-- start of Passage to read --

Please don’t get me wrong; I am very happy indeed with the belief structures I have and I think it would be really cool if you liked them too and tried them for size. For me, Christianity has the best, the most varied, the most useful stories – but to a great extent that’s because I grew up with these stories and know them better than I know other people’s. You’re not me.

I think everyone would be better off with a faith, and that their faith should be strong (as long as it doesn’t damage others or get in peoples’ faces or tell them what to do), and that some of what I’ve learned over some 45 years might help you with that. But I can’t tell you you’d be better off with more faith, as such, just that I’m convinced I am (and yes, it could easily be argued that I’m not from reading things I write about my experience; I try to signpost the points where I think there are dangers and what they are, though).

Finally, before you go further reading my witness, my share, my apologia, please be careful of one possibility. I have had people individually and sometimes collectively wanting to follow me, for me to be their leader.

Do not even think of doing this.

·         Firstly, you can’t get where I am by proxy, only by doing some things and having some experiences. You are not me, your experiences will be different, you can’t borrow mine, only find things in them which speak to your experiences and situation.

-- end of Passage to read --

* **Problems**:
[1] Answer these questions from the passage on faith:
(a) Which faith does the writer say has the best, most varied and most useful stories?
(b) Over about how many years does the writer say some of this learning has come?
(c) What have people sometimes wanted the writer to be for them?
[2] Render this sentence from the passage on faith in Spanish: "I have had people individually and sometimes collectively wanting to follow me, for me to be their leader."
[3] Write what comes next in the passage on faith, picking up after its final sentence.

-- start of Raw records --

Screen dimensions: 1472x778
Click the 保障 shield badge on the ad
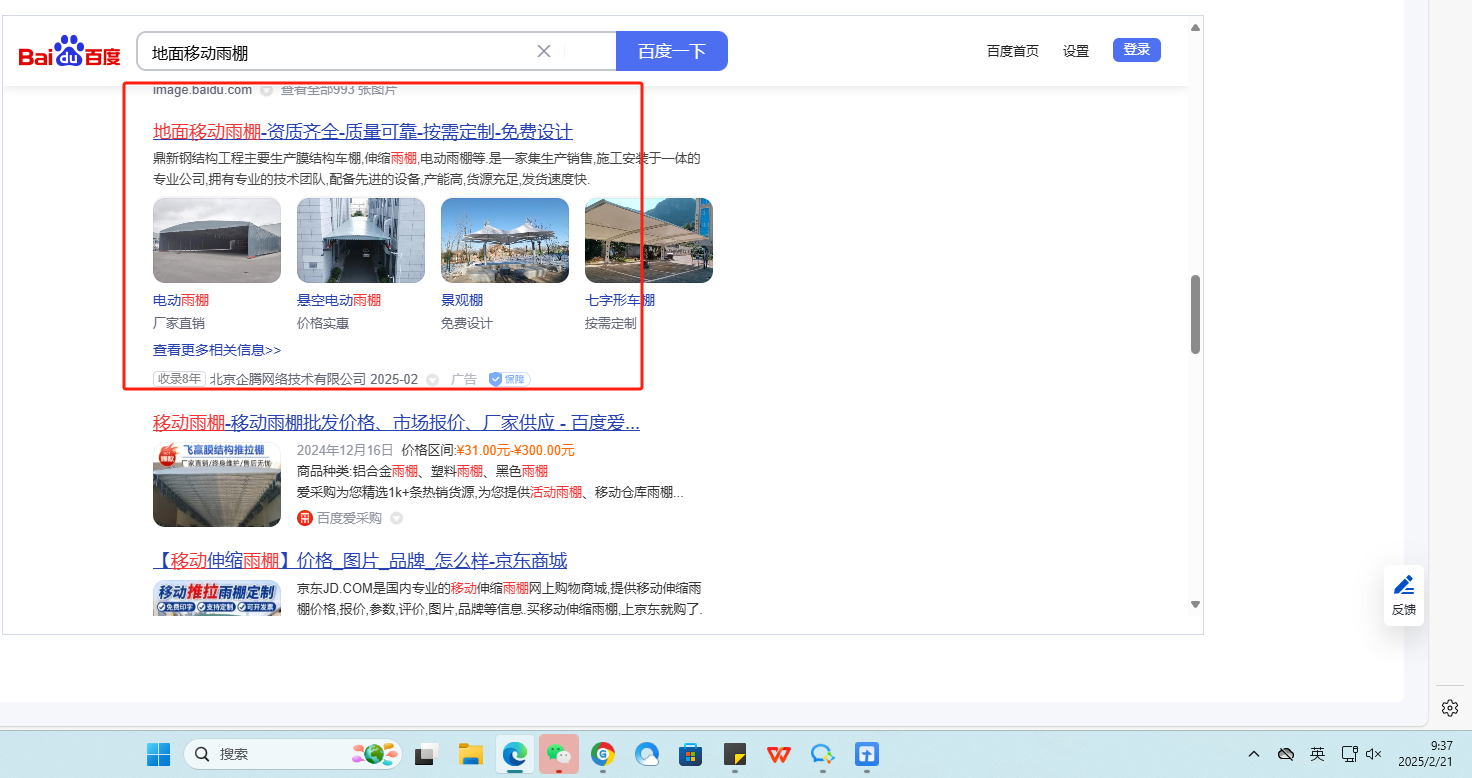click(x=509, y=379)
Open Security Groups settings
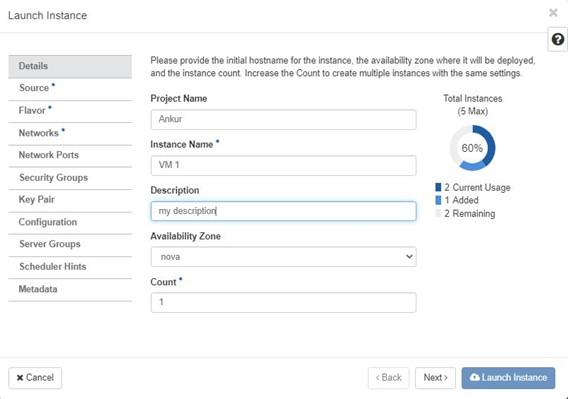The height and width of the screenshot is (399, 568). click(x=70, y=178)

-- end of Raw records --

* **Written answers**:
[1]
(a) Christianity
(b) Some 45 years
(c) Their leader

[2] He tenido personas que, individualmente y a veces colectivamente, querían seguirme, querían que yo fuera su líder.

[3]
·         Secondly, I do not want to be put in the position of telling people what to do, it will embarrass me, and, within my belief structure, you should not be following me anyhow, you should be following in the direction I point. I want people to walk beside me, not behind me.

·         Lastly, I don’t want to be put in the position of having to say “no”, because that would pain me, but I would have to say no anyhow.

Bible study 103: Idolatry and eisegesis

Idolatry and eisegesis: how we should avoid them but will do them anyhow.

The second of the ten commandments (see Ex. 20:4-6 , Lev. 26:1 and Deut.  5:8-10) prohibits idols: ““You shall not make for yourself a carved image, or any likeness of anything that is in heaven above, or that is in the earth beneath, or that is in the water under the earth. You shall not bow down to them or serve them…” from Exodus. Now, Christianity doesn’t pay a lot of attention to the succeeding passages of Exodus (Ex. 21-31) or the linked provisions of Lev. 11-26:2, but we seem to have retained “the ten”. At least in theory.

Because, actually, most flavours of Christianity do make images; of Jesus, rather less of God the Father and very occasionally the odd dove. We run a huge risk of directing our worship towards these pictures or statues, both of which I think qualify as “graven images”, rather than towards what lies behind them. In that context, the Eastern Orthodox church attitude to icons unsettles me, as does the Catholic attitude to statues of saints and Mary mother of God.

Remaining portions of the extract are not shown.